Gefälscht wird in allen Bereichen, sogar in der Musik. Der weltberühmte Violinist Fritz Kreisler (1875−1962) wurde nicht nur als virtuoser Interpret gefeiert, er komponierte auch. Dabei bezeichnete er einige seiner eigenen Kompositionen als Werke großer Meister, deren Autographen er besitze: Antonio Vivaldi, Gaetano Pugnani, Giuseppe Tartini. Die Musikkritiker waren begeistert ob der Entdeckungen, die Kreisler in seinen Konzerten vortrug. Der immer drängendere Wunsch der Musikwissenschaft um Einsicht in die Autographen, zwecks Einordnung in das jeweilige Gesamtwerk, führte 1935 zum Skandal, als Kreisler erklärte, die Werke selbst komponiert zu haben. Die zuvor jubelnden Musikkritiker waren beschämt. Der Popularität Kreislers tat es keinen Abbruch. Übrigens sagt man auch Leopold Mozart nach, er habe in seiner Violinschule den Teil über die Kunst des Verzierens von Tartini übernommen. Plagiat oder Nachahmung? Bert Brechts Dreigroschenoper geht auf John Gays Beggar Opera zurück, manche seiner Gedichte auf François Villon. In den letzten Jahren wurde publik, dass die Dissertationen etlicher Politiker Plagiate sind. In New York fertigte der Chinese Pei-Shen Qian Gemälde, die eine berühmte Galerie für zig Millionen als Rothko, Pollock und de Kooning verkaufte.

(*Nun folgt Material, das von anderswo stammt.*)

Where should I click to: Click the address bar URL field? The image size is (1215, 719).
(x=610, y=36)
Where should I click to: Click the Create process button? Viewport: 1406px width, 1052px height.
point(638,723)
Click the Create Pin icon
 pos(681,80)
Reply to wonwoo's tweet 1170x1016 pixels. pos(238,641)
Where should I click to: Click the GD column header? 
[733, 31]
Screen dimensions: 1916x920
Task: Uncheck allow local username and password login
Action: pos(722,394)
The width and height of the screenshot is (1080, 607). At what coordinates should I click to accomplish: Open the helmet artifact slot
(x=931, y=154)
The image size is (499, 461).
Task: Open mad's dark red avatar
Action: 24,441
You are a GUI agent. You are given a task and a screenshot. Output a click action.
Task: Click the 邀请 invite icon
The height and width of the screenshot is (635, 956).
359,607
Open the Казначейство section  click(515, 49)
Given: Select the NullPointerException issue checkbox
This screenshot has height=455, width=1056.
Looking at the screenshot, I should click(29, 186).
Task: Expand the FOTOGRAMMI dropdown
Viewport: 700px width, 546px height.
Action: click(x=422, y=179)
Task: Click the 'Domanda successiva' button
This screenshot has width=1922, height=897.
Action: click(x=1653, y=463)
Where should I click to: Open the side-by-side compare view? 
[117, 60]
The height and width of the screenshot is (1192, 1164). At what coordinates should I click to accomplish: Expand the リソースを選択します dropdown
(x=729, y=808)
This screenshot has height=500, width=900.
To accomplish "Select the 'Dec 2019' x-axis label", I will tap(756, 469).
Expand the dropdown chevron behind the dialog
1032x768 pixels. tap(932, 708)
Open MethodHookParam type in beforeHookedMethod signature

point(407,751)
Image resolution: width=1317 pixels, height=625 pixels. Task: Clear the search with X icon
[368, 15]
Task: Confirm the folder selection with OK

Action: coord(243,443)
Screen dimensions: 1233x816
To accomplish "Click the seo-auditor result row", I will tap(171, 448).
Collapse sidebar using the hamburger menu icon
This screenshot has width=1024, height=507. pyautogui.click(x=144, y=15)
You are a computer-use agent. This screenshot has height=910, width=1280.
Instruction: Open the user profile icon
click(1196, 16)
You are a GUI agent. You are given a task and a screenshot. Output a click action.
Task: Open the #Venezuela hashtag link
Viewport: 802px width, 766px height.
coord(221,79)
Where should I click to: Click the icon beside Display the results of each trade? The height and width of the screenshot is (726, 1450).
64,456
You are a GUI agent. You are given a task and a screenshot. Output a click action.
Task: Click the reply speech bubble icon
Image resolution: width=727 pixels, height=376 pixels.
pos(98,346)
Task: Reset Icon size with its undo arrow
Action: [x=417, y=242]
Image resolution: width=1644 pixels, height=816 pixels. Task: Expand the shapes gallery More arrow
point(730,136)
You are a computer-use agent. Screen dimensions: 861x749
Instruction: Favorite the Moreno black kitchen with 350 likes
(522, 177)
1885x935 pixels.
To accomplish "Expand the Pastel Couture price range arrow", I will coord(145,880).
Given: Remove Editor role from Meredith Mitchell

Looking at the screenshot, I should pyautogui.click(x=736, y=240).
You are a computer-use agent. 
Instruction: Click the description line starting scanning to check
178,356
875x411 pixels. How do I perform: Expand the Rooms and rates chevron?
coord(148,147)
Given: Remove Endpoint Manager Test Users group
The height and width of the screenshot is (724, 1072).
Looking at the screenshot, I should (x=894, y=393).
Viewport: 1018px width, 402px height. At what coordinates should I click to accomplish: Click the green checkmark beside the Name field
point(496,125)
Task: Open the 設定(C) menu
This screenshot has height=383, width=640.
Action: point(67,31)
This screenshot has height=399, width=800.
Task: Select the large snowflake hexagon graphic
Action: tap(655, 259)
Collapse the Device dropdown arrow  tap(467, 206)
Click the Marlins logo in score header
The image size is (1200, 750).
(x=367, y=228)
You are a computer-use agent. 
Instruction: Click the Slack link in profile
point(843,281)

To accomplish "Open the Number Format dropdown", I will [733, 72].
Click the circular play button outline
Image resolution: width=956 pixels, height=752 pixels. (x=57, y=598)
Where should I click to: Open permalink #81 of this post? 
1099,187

Ein erfolgreicher Fälscher war der Holländer Han van Meegeren (1889−1947). Seine Vermeer-Gemälde wurden zu enormen Preisen von Museen, Händlern und Sammlern gekauft. Und auch der Reichsmarschall Hermann Göring kaufte für 1.650.000 Gulden einen van Meegeren-Vermeer. Das führte 1945 zu einer Anklage van Meegerens wegen Kollaboration mit dem Feind. Das ließ seine Ehre nicht zu und er erklärte, den Göring-Vermeer selbst gemalt zu haben, was ihm niemand glaubte. Im Gefängnis fertigte er einen Beweis-Vermeer und listete die anderen von ihm gemalten Vermeer-Gemälde auf. Van Meegeren hatte sich gründlich auf seine Fälschungen vorbereitet. Er studierte Technik und Material der alten Meister, er malte auf Leinwände alter Gemälde, deren Malerei er zuvor entfernte, er benutzte Farbpigmente, die zur Zeit Vermeers üblich waren, und doch unterliefen ihm auch Fehler, die aber erst viel später durch chemische Analysen erkannt wurden.
Eine vom Gericht bestellte internationale Gutachter-Kommission untersuchte gut zwei Jahre lang, ob die von van Meegeren genannten Gemälde wirklich falsch waren. Schließlich gab unter anderem ein in Bleiweiß enthaltener Kunststoff des 20. Jahrhunderts den Nachweis der Fälschung. Zudem war es ein modernes Bleiweiß, das es zur Zeit Vermeers noch nicht gab. Seit 1967 gelten diese Analysen endgültig als gesichert. Allerdings gab es zu Lebzeiten van Meegerens auch schon Experten, die seine Vermeer als falsch bezeichneten. Verurteilt wurde Han van Meegeren nicht als Kollaborateur, sondern wegen Betrugs und Steuerhinterziehung. Auch auf deliktisches Vermögen beansprucht der Staat Steuern. Schwierig nur, das zu deklarieren. Und: Seine Genialität wird dem Fälscher nur dann nicht zum Verhängnis, wenn er unerkannt bleibt. Wie viele Unerkannte mag es geben?